2012-10-02 06:47:06 PM  

This About That: Correlation does imply causation. Correlation does not confirm causation.


Increases in texting in the United States has occurred at the same time that traffic fatalities - both in the absolute sense and per mile driven - has decreased. That doesn't mean that there's any sort of causation.
 
2012-10-02 06:48:36 PM  
Anybody want to meet up for some multiple regression later?
 
2012-10-02 06:51:13 PM  

kxs401: I guess I'm just ignorant, because I certainly realize that correlation doesn't PROVE causation, but why doesn't it imply it? If A and B are correlated, possible explanations are that A causes B or B causes A. When we notice that smoking is correlated with lung cancer, why wouldn't we go looking to find causality?


It's logic along the lines of how in science today you get 'theories' instead of 'laws'. Einstein's theory of relativity is more advanced than the 'law' of gravity, but it's still 'only' a theory. When they find something that's 'more true', it'll be replaced/modified.

Anyways, a Correlation doesn't imply causation(imply being a higher standard of proof), since the question becomes what causes what. Let's take being fat and having heart attacks.
'Some' Possibilities:
1. Being fat causes heart Attacks (A causes B)
2. Heart Attacks cause being fat (B causes A)(one could have a case where most heart attacks aren't noticed)
3. Something else casues both(C causes A AND B, but B takes longer)
4. The study was flawed; not a good random sample
5. It's truly a coincidence.

Basically, you're not allowed to assume that A causes B until you have a theory about HOW A causes B and you've tested it.
 
2012-10-02 06:51:29 PM  

kxs401: I guess I'm just ignorant, because I certainly realize that correlation doesn't PROVE causation, but why doesn't it imply it? If A and B are correlated, possible explanations are that A causes B or B causes A. When we notice that smoking is correlated with lung cancer, why wouldn't we go looking to find causality?

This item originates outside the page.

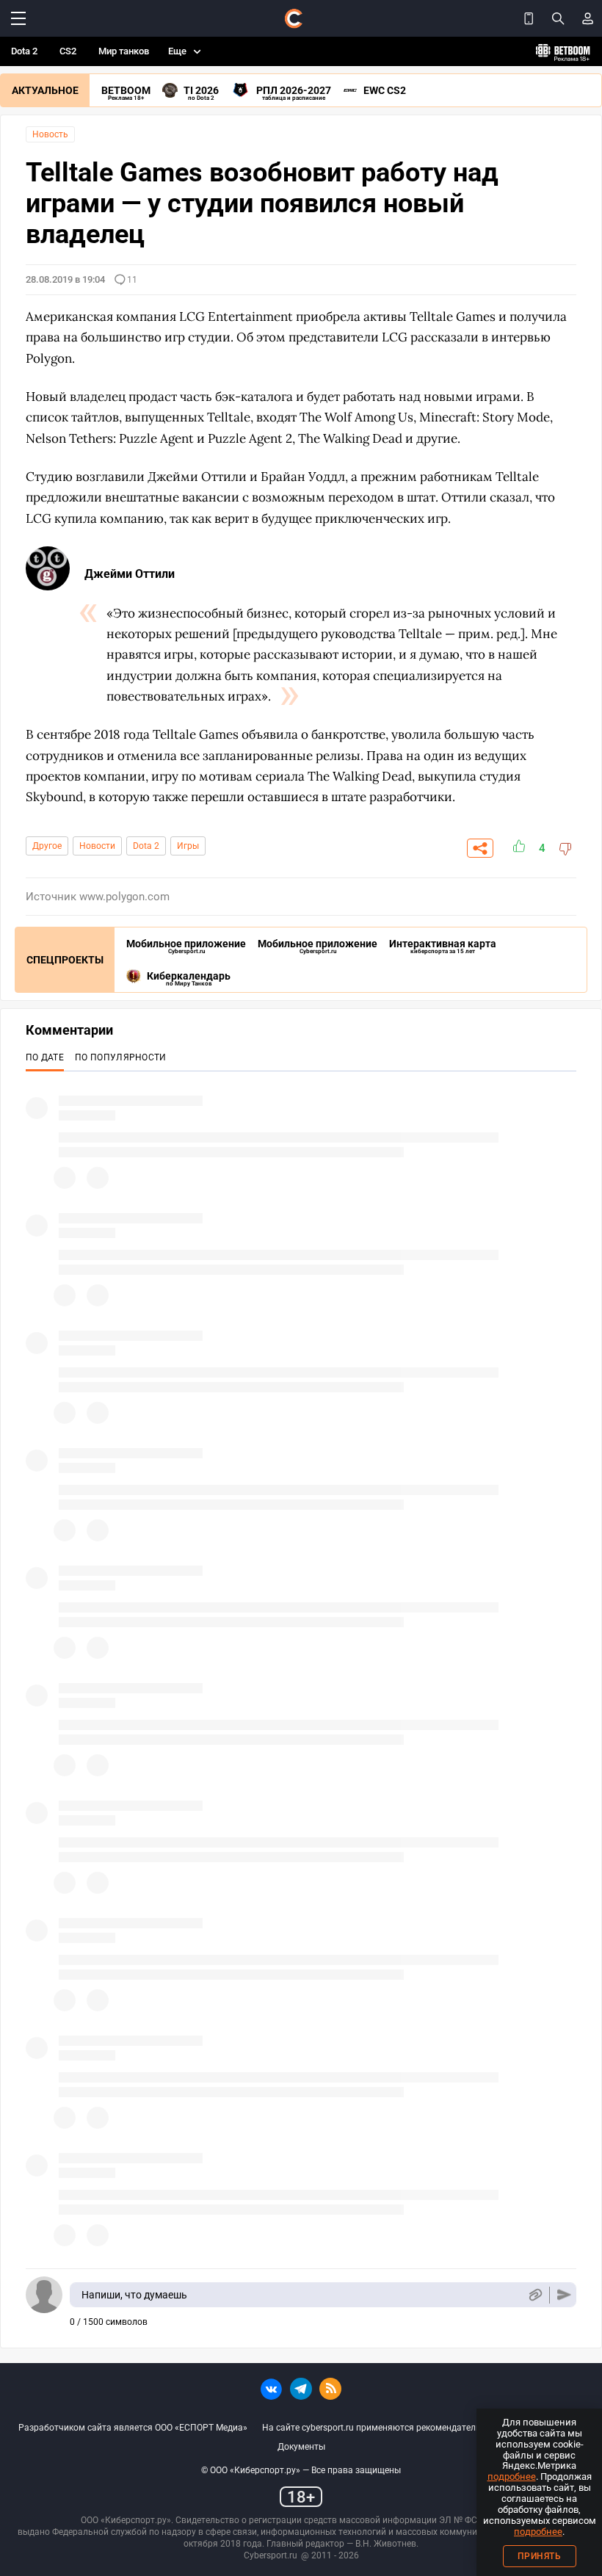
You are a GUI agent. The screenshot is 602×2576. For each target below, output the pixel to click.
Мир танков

No, you're not, unless my PhD and 18 years as a professional statistical analyst mean nothing. Correlation absolutely implies causation. If there's no correlation between X and Y it says X has no way of predicting Y thus could NEVER cause Y. Any correlation (unless it's obviously spurious) between X and Y could mean changes in X DO cause changes in Y. It's just not certain based on a correlation, alone.

Here's a great example of correlation NOT showing causality: Increases in ice-cream sales are strongly, positively correlated with increases in drowning deaths. However, a THIRD variable - seasonality - is A cause of both. You can bet that seasonality correlates with BOTH ice-cream sales and drowning deaths.

Now...correlation doesn't NECESSARILY MEAN causation. For models that are causal, we use a modeling technique called Structural Equation Modeling - based on covariance (which is just unstandardized correlation) - and this IS a causal model, usually based on some theoretical notion of what is causing what.
 
2012-10-02 06:52:10 PM  
Correlations are very useful information to have. Especially in highly multivariate (real world) systems. Not having causation doesn't change the usefulness or validity of statistical correlations. In fact, not having causation is usually exactly why correlations are useful.

I've noticed the vast majority of people who use the "correlation does not imply causation" soundbite use it in completely inappropriate context. They use it as a complete non-sequiter in a context where no causation was claimed, apparently in the hope someone thinks it means something.